## [Material shown]
━━━━
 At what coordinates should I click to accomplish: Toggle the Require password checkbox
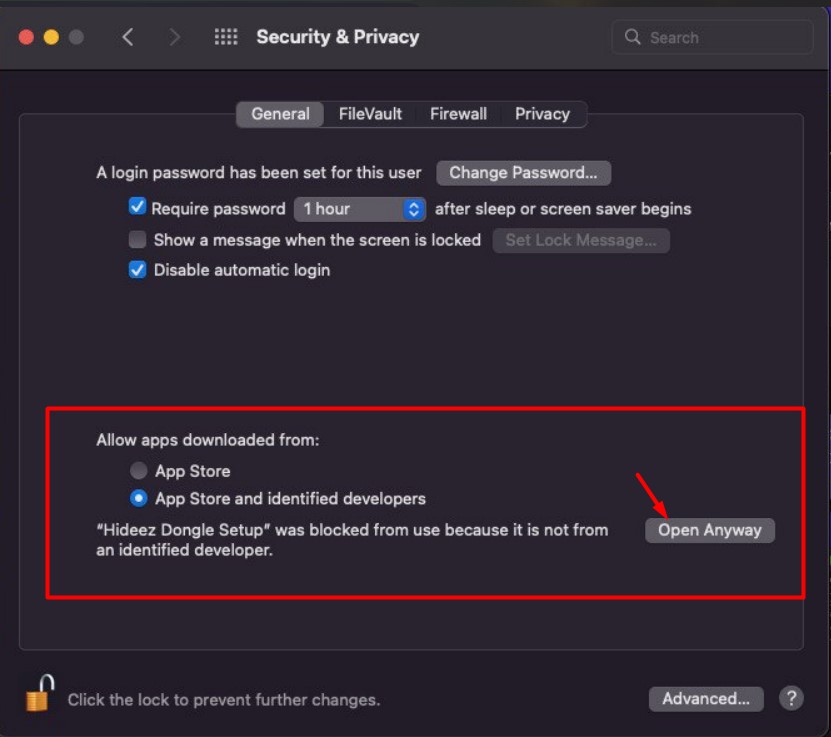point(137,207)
━━━━
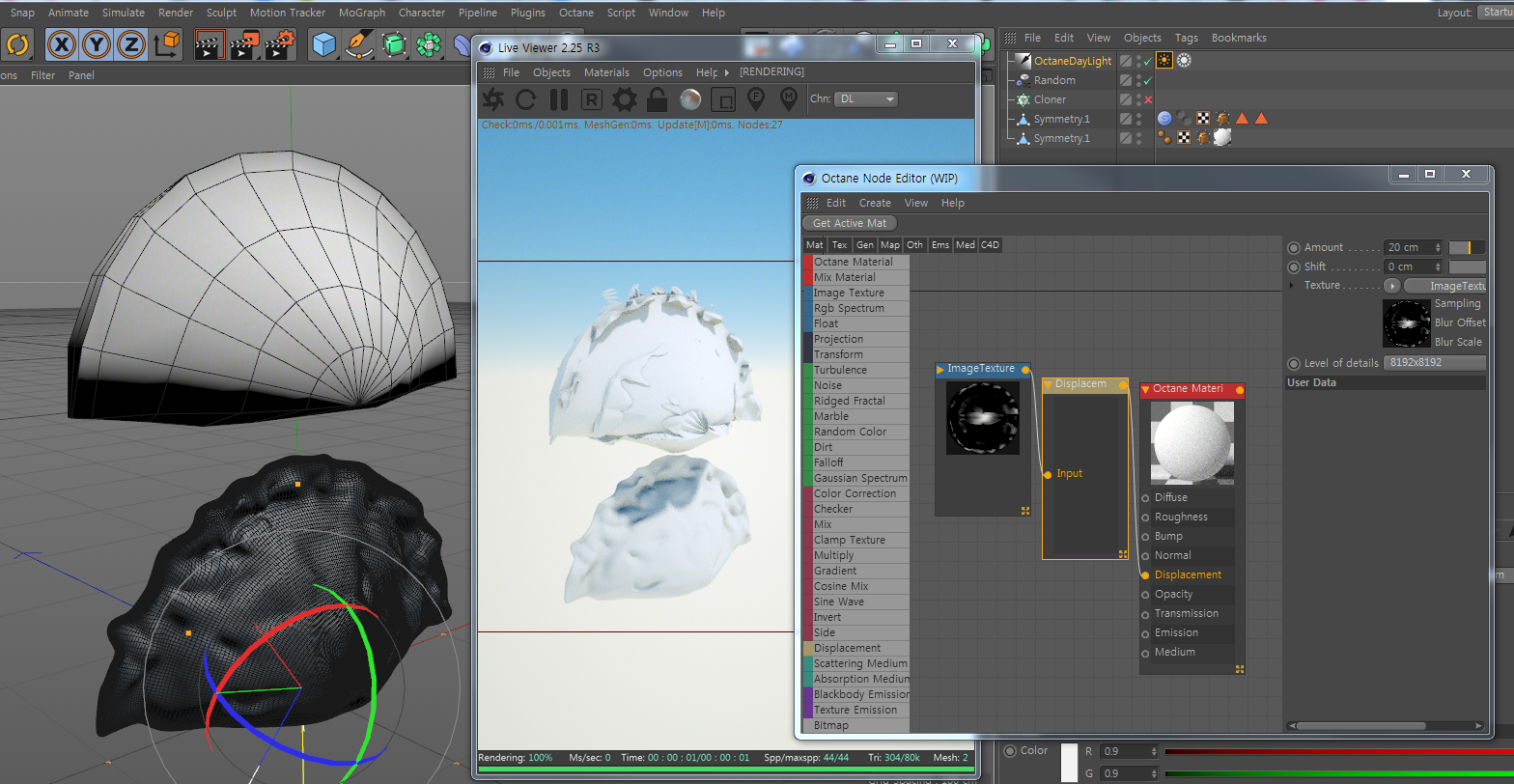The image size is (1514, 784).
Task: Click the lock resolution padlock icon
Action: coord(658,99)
━━━━
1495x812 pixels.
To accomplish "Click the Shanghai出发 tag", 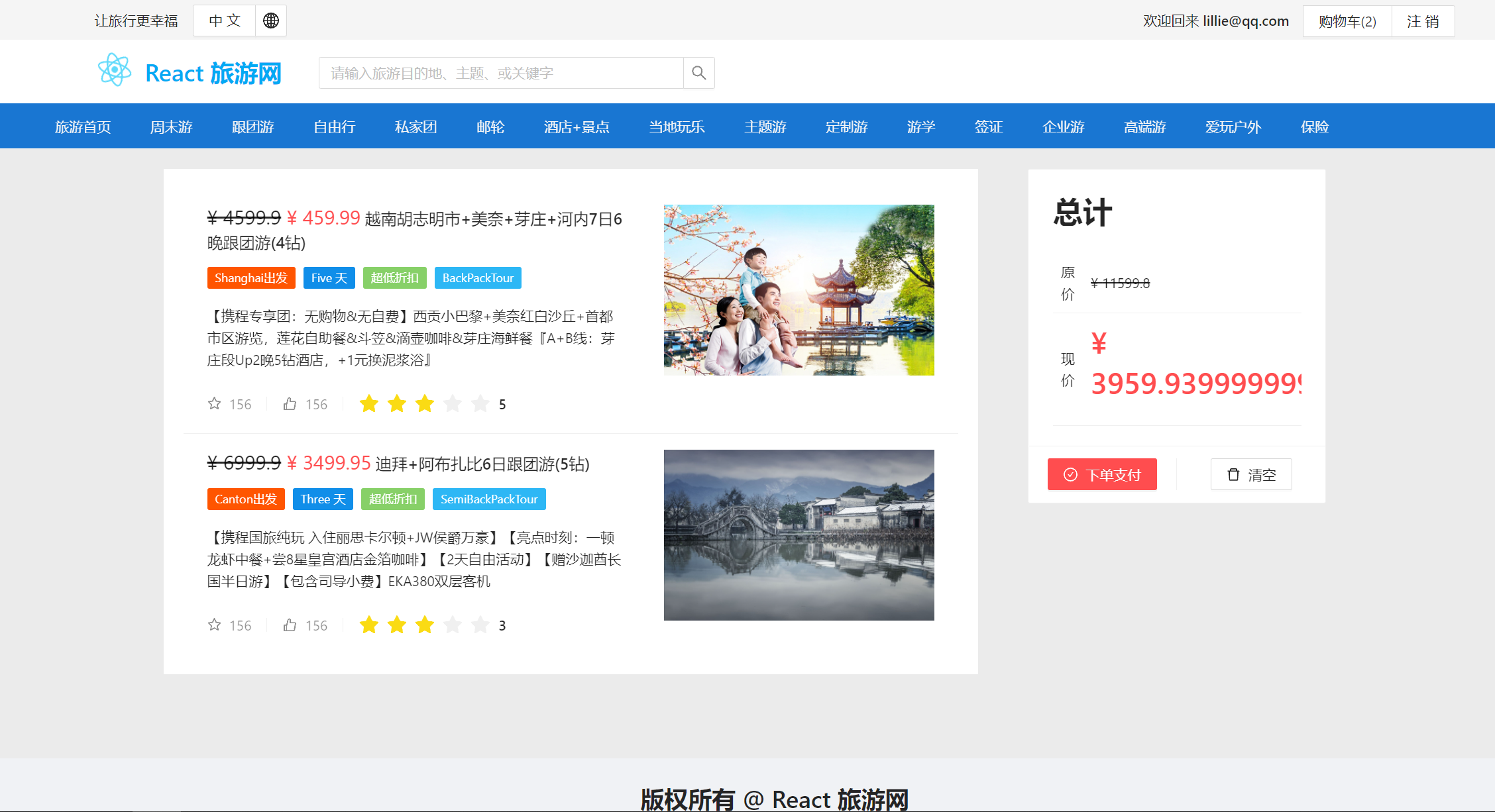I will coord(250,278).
━━━━
## [Your instructions]
Format the data above, from the line with "At what coordinates" to the line with "point(137,207)", as a JSON list of strings with one string per line, skipping blank lines and leaving the pictures out.

## [Output]
[
  " At what coordinates should I click to accomplish: Toggle the Require password checkbox",
  "point(137,207)"
]